Prompt: In the Counter Strike cd key thread below, reproduce the passage that begins at the words "I'm assuming your" and stops after "piracy, would you?".

# Counter Strike cd key



## Cody Zach

Hey, I need to switch my cd key for counter strike, however, I'm having problems doing so. I have windows xp and a gateway comp... I completely uninstalled cs and tehn reinstalled it. WHen i started it up, it never asked me to put in a new cd key. Then i wient to the website and it gave instructions on how to install a new cd key with cs still on your comp. I followed these but i couldnt do the last step because what they said i would find was not listed. How do i change the cd key?


----------



## McTimson

ummm....counterstrike needs a cd-key? If you download it, you don't need one.


----------



## AtreideS

this should help:
"There is no registry editing support on this site, I'll just show you what to change and from then on you take full responsibility. Check out www.regedit.com for more info.

Goto Start then Run then type: regedit. Once inside it works just like Windows Explorer. Browse to:

[HKEY_CURRENT_USER\Software\Valve\Half-Life\Settings]

Once here find [in the right pane] a field called: key. Double-click it or right-click and goto Modify. Now type in your new CD-Key without the dashes -OR- leave it blank. If you leave it blank the next time Half-Life loads you will be asked to input your CD-Key, do so." 
From CS HELP AND SUPPORT

Remember to backup your registry first. If your to scared about editing the registry yourself, then try this CD Key changer at http://www.majorgeeks.com/article.php?sid=650 its only a few kb in size and allows you to change your CD Key easily.

I'm assuming your using CS Mod for Half-Life. CS Mod doesn't need a CD-Key, but CS Retail does. If your using CS Retail, then try the above steps and it should be very similar to where the CS CD-Key is kept.


----------



## wedor

> _Originally posted by McTimson:_
> *ummm....counterstrike needs a cd-key? If you download it, you don't need one. *


You wouldn't by chance be suggesting software piracy, would you?


----------



## Cody Zach

Dont wast my time. My friend has an edtra cd key you moron. Im talking about changing your cd key without reinstalling the game because them ym friend and i can play in the same server. "Software Piracy", cmon man.. there are other possibilities.


----------



## jakoval

Cody -

a. Name calling won't get you much help.
b. I believe Wedor's question was addressed to the individual he quoted, not to you.


----------



## wedor

Thanks jakoval, you would be correct on both counts.


----------



## flyeater

Just to clarify what Mctimson was asking...

Collected data entries:
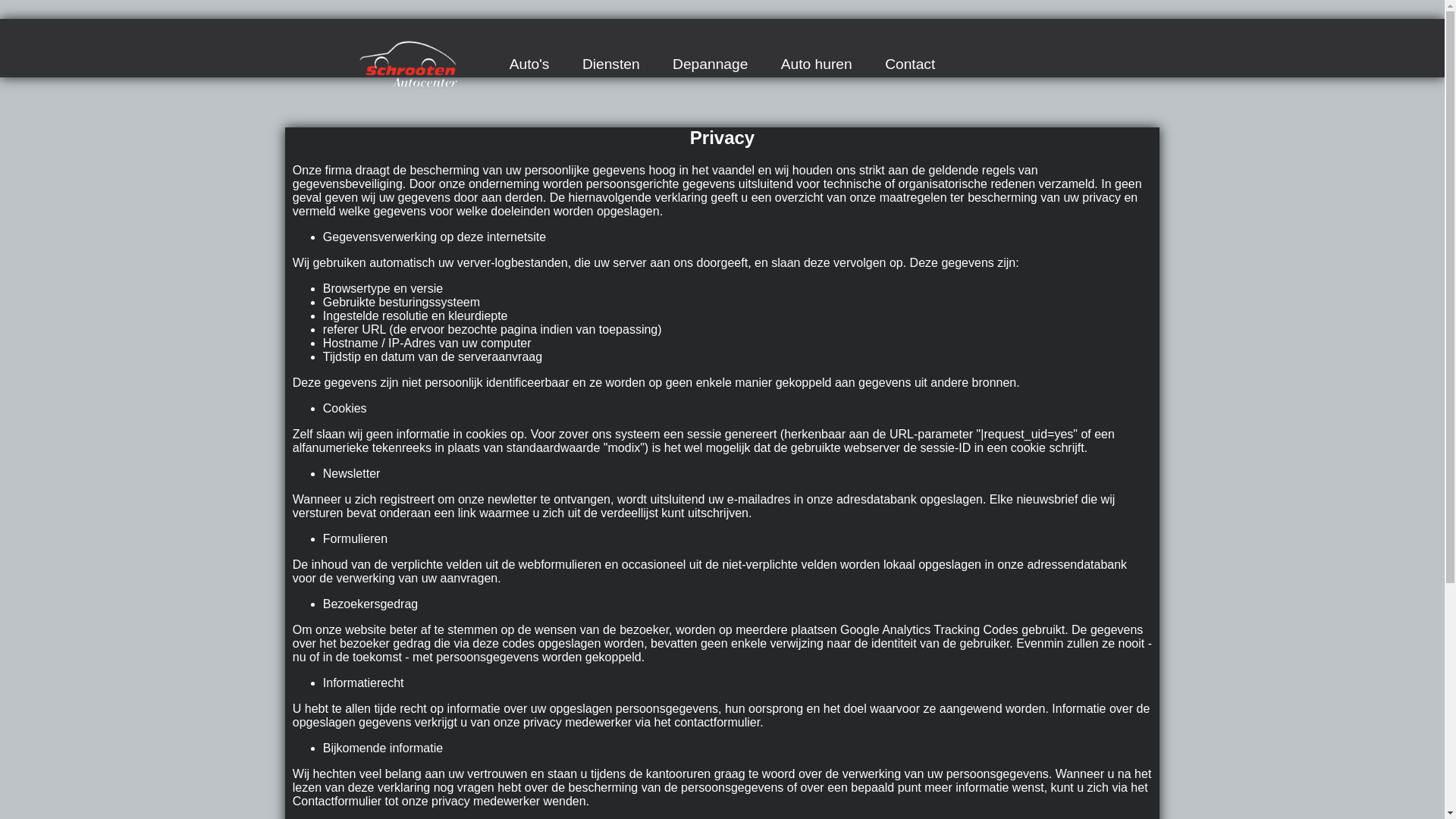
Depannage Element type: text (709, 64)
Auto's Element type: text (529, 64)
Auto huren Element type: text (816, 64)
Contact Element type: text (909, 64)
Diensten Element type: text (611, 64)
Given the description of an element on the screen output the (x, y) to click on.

Full response:
I'm assuming your using CS Mod for Half-Life. CS Mod doesn't need a CD-Key, but CS Retail does. If your using CS Retail, then try the above steps and it should be very similar to where the CS CD-Key is kept.


----------



## wedor

> _Originally posted by McTimson:_
> *ummm....counterstrike needs a cd-key? If you download it, you don't need one. *


You wouldn't by chance be suggesting software piracy, would you?